> GOAL: Return every line of the material below that contains the string "This", matching case exactly.

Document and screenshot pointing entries
▶
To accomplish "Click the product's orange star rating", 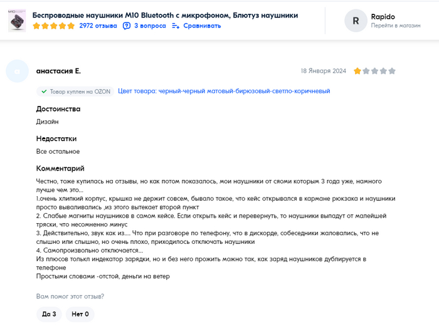I will pyautogui.click(x=53, y=26).
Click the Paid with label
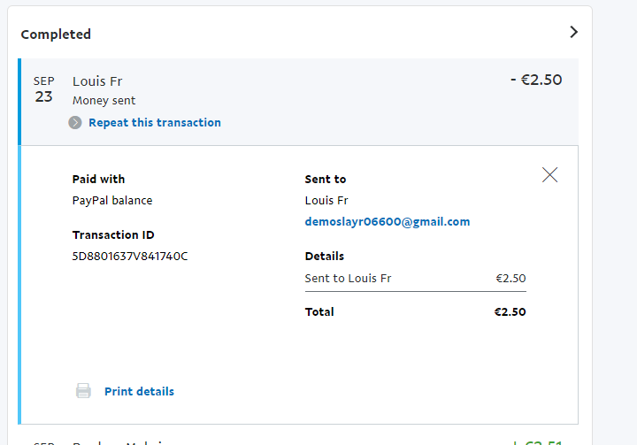Image resolution: width=637 pixels, height=445 pixels. point(98,180)

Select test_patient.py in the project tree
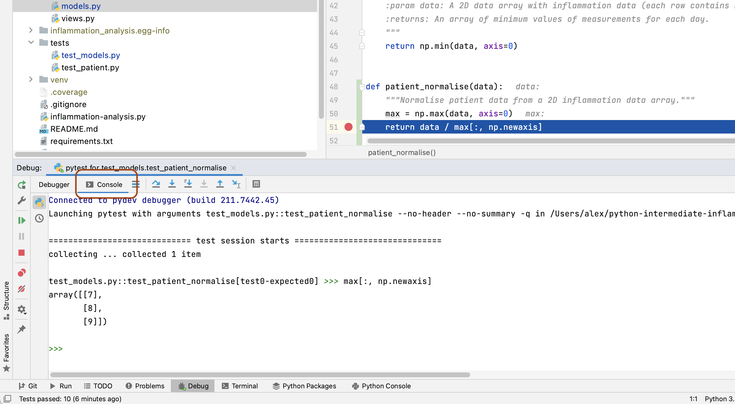(90, 68)
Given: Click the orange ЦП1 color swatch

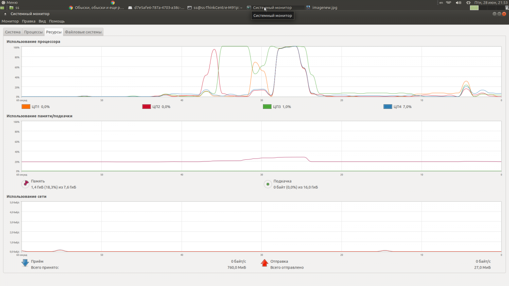Looking at the screenshot, I should click(x=26, y=107).
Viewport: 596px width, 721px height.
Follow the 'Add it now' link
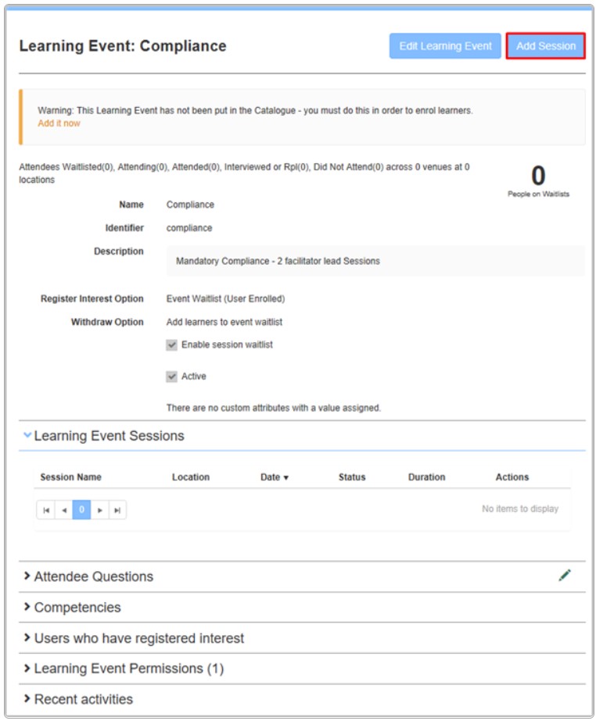pyautogui.click(x=59, y=123)
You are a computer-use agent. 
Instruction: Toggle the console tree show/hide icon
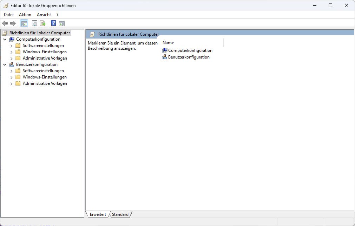click(x=24, y=23)
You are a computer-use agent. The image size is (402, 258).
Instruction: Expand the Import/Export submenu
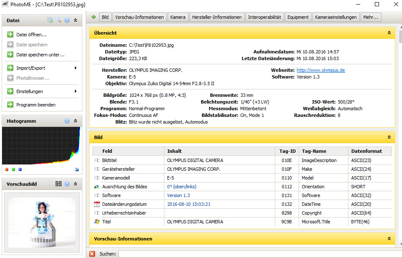76,68
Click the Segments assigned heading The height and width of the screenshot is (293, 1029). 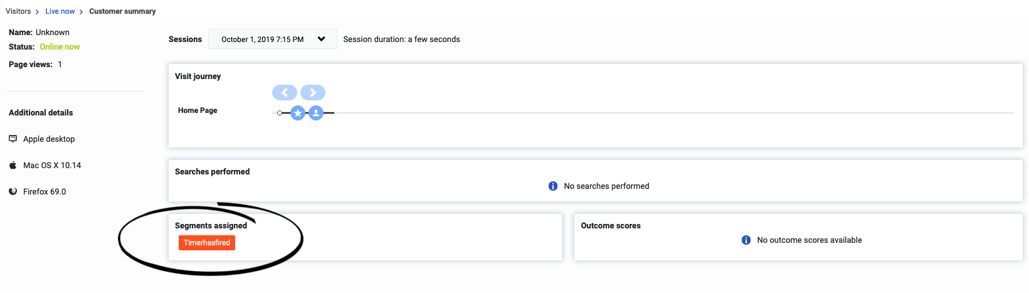click(211, 226)
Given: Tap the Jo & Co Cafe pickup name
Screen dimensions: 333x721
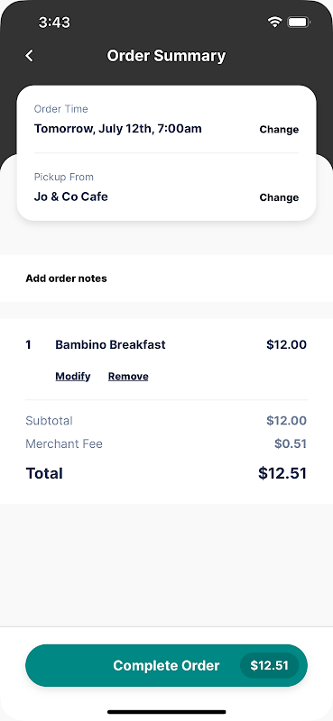Looking at the screenshot, I should coord(71,196).
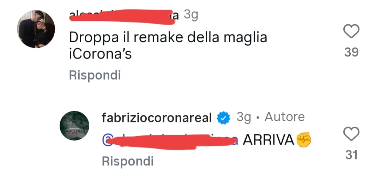View the 39 likes count

point(351,52)
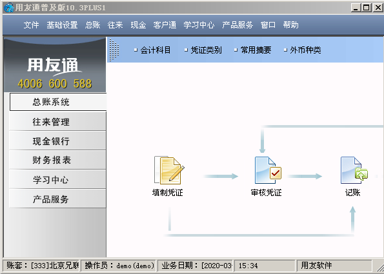Viewport: 384px width, 274px height.
Task: Select 总账系统 in the sidebar
Action: point(58,102)
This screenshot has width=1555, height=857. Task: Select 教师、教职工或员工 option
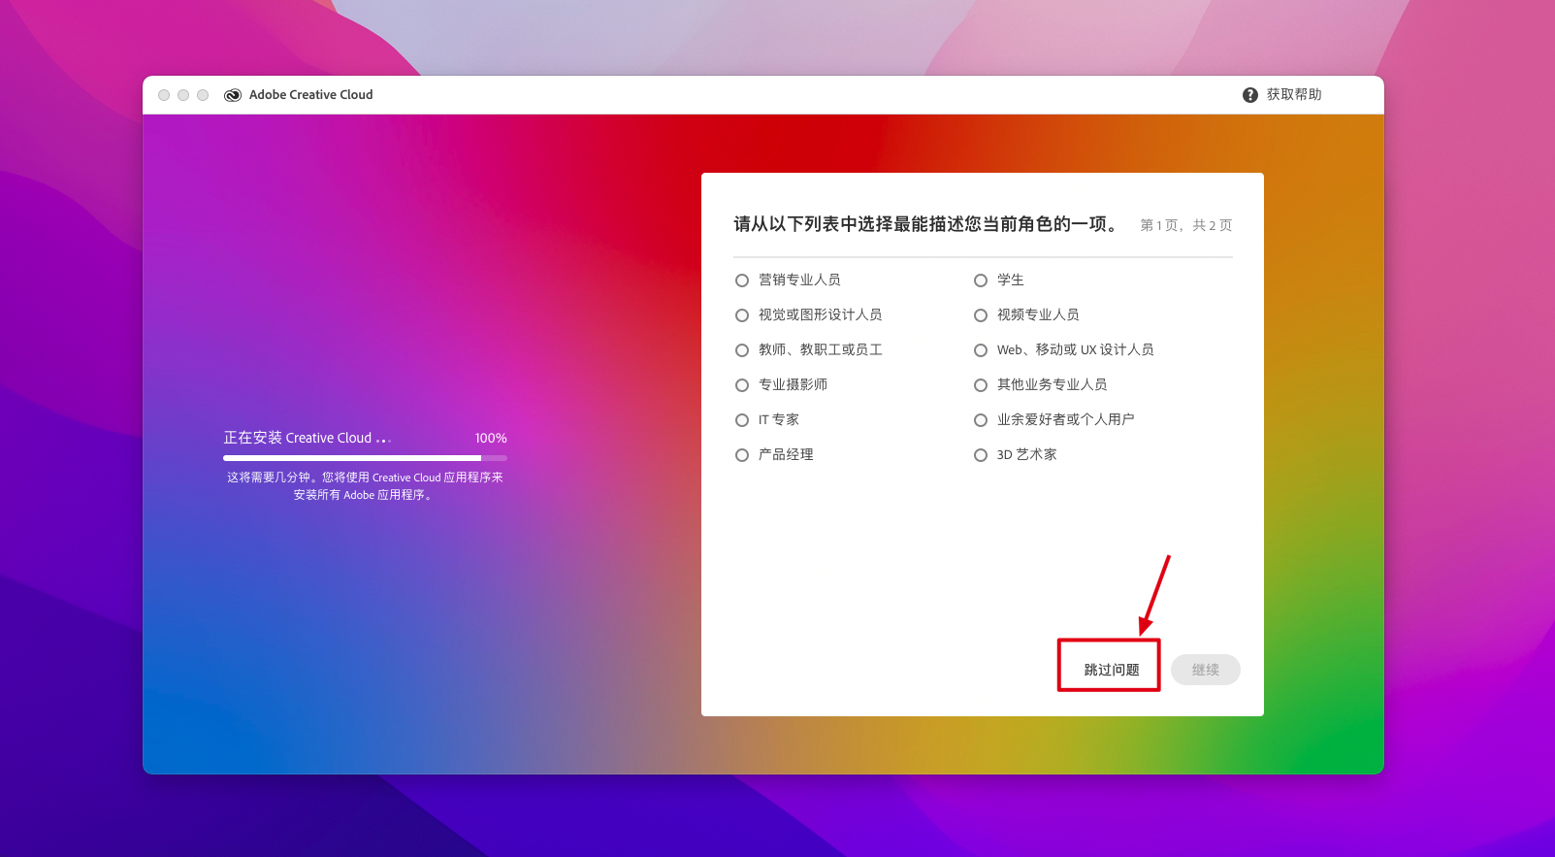coord(742,350)
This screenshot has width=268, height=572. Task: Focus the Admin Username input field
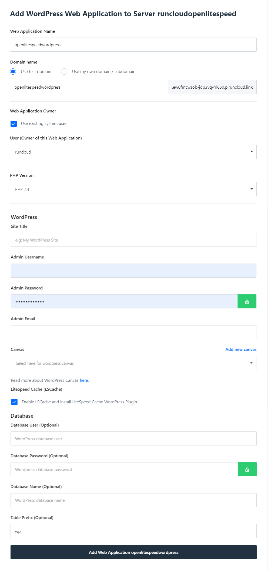pos(133,271)
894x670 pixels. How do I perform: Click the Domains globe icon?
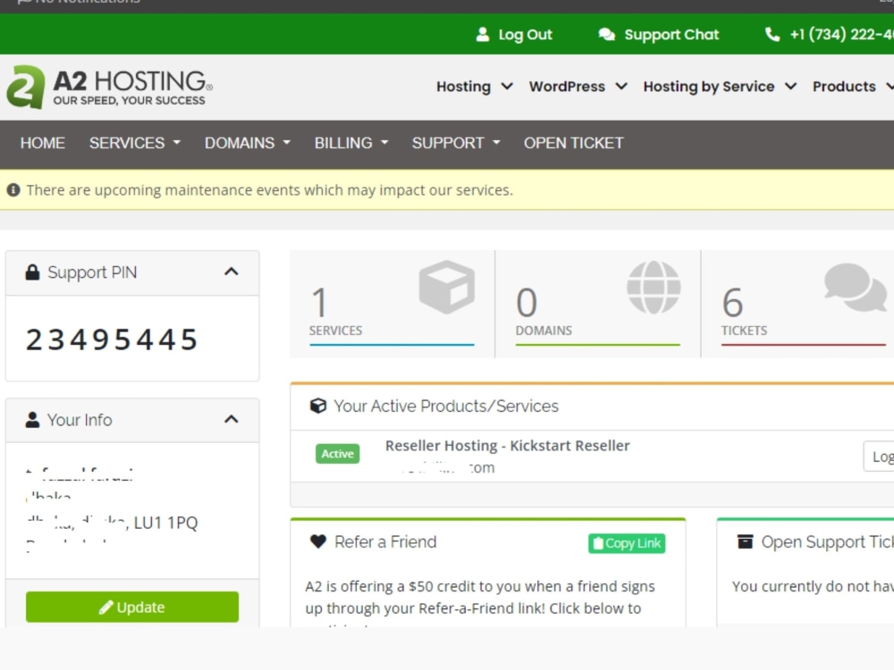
◀
> ANSWER TO THE PROBLEM:
This screenshot has width=1555, height=857. Task: Select 教师、教职工或员工 option
This screenshot has width=268, height=572. Task: Focus the Admin Username input field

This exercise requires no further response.